Сам он не боялся революции, очень любил ее, и лишь одно тревожило его:
— Что, если эта революция — поддельная? Что, если и не было подлинной? Что, если подлинная только приснилась ему?
Чувствовалось, что здесь для него важнейший вопрос. Ссылаясь на какую-то мне неизвестную статью московского философа Б., он в последнее время отвечал на этот вопрос отрицательно. О причинах этих тревог и сомнений, столь чуждых истинному революционеру-плебею, было сказано выше, на первых страницах.
К тем писателям, которые, убежав из России, клевещут на оставшихся в ней, он относился с не свойственным ему раздражением и говорил о них так горячо, как, кажется, не говорил ни о ком.
Когда в феврале 1921 года Всероссийский Союз Писателей рассматривал в особом заседании те небылицы и вздоры, которые в заграничных газетах распространяли обо мне мои друзья, Блок, вместе с покойным Гумилевым, принял это дело до странности близко к сердцу, и только тогда я увидел, как измучила его самого трехлетняя травля, которую вели против него соотечественники. И думалось:
«Должно быть, у России много Блоков, если этого она так весело топчет ногами».

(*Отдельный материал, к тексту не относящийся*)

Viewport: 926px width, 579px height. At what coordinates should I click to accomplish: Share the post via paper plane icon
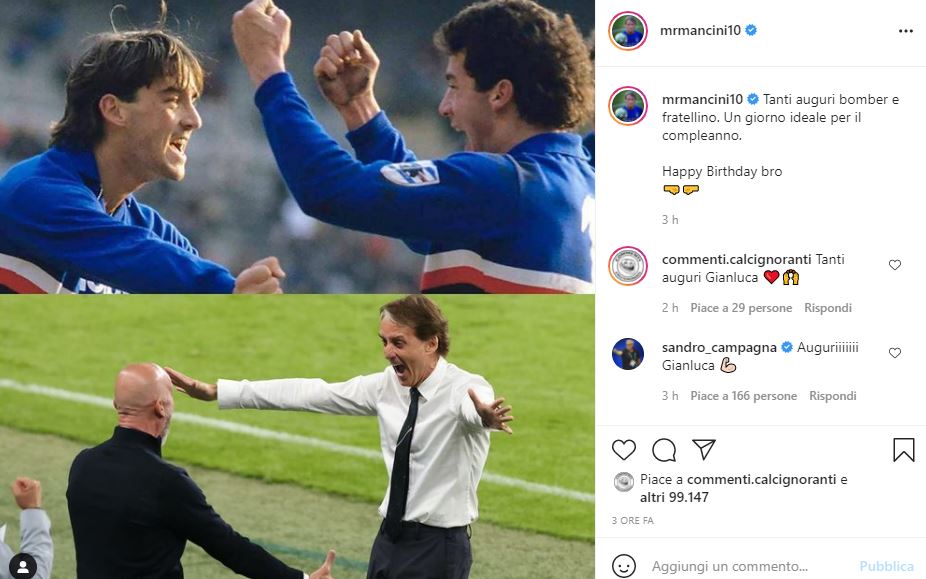coord(704,450)
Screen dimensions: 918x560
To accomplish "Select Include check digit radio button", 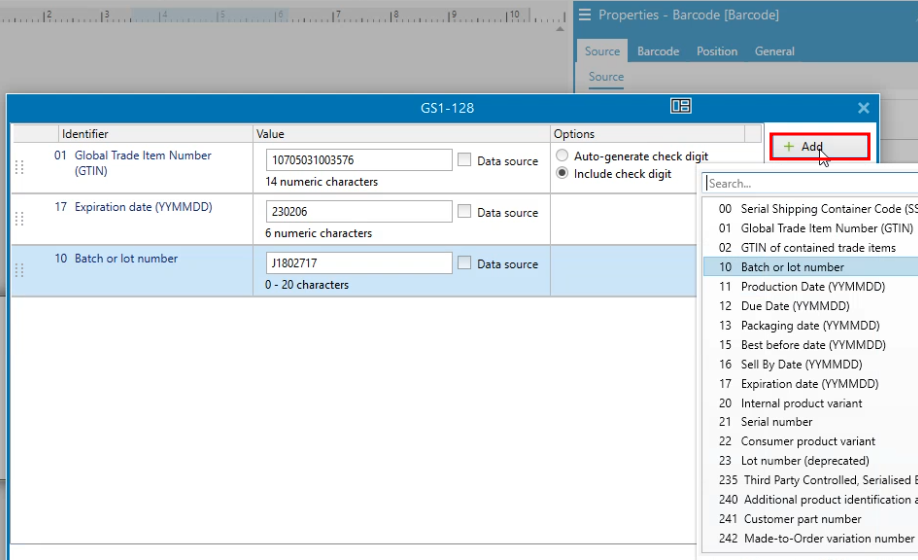I will click(563, 174).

И становилась понятна та жестокая злоба, с которой он говорил об этих заграничных ругателях. Когда весной 1921 года у Союза Писателей возникла мысль об издании «Литературной Газеты», Блок написал небольшую статью об эмигрантской печати и предлагал мне, как одному из редакторов, поместить ее в нашей газете без подписи, в качестве редакционной статьи.
Вот эта статья (цитирую по рукописи):
«Зарубежная русская печать разрастается. Следует отметить значительное изменение ее тона по отношению к России и к литературным собратьям, которые предпочли остаться у себя на родине. Впрочем, это естественно. Первые бежавшие за границу были из тех, кто совсем не вынес ударов исторического молота; когда им удалось ускользнуть (удалось ли еще? Не настигнет ли их и там история? Ведь спрятаться от нее невозможно), они унесли с собой самые сливки первого озлобления; они стали визгливо лаять, как мелкие шавки из-за забора; разносить, вместе с обрывками правды, самые грязные сплетни и небылицы. Теперь голоса этих господ и госпож „Даманских“ всякого рода замолкают; разумеется, отдельные сплетники еще не унимаются, но их болтовня — обыкновенный уличный шум; появляется все больше настоящих литературных органов, сотрудникам которых понятно, что с Россией и со всем миром случилось нечто гораздо более важное и значительное, чем то, что г-жам Даманским приходилось читать лекции проституткам, есть капусту и т. п. Русские за рубежом понимают все яснее, что одним „скверным анекдотом“ ничего не объяснишь, что жалобы, вздохи и подвизгивания ничему не помогут… „Литературная Газета“ намерена в будущем, по мере возможности, освещать этот перелом, наступивший в области русской мысли. Она радуется тому, что в Европе раздались, наконец, настоящие русские голоса, что с людьми можно, наконец, спорить или соглашаться серьезно. Возражать всякой литературной швали, на которой налипла, кроме всех природных пошлостей, еще и пошлость обывательской эмигрантщины, у нас никогда не было потребности, но разговаривать свободно, насколько мы сможем, с людьми, говорящими по-человечески, мы хотим…»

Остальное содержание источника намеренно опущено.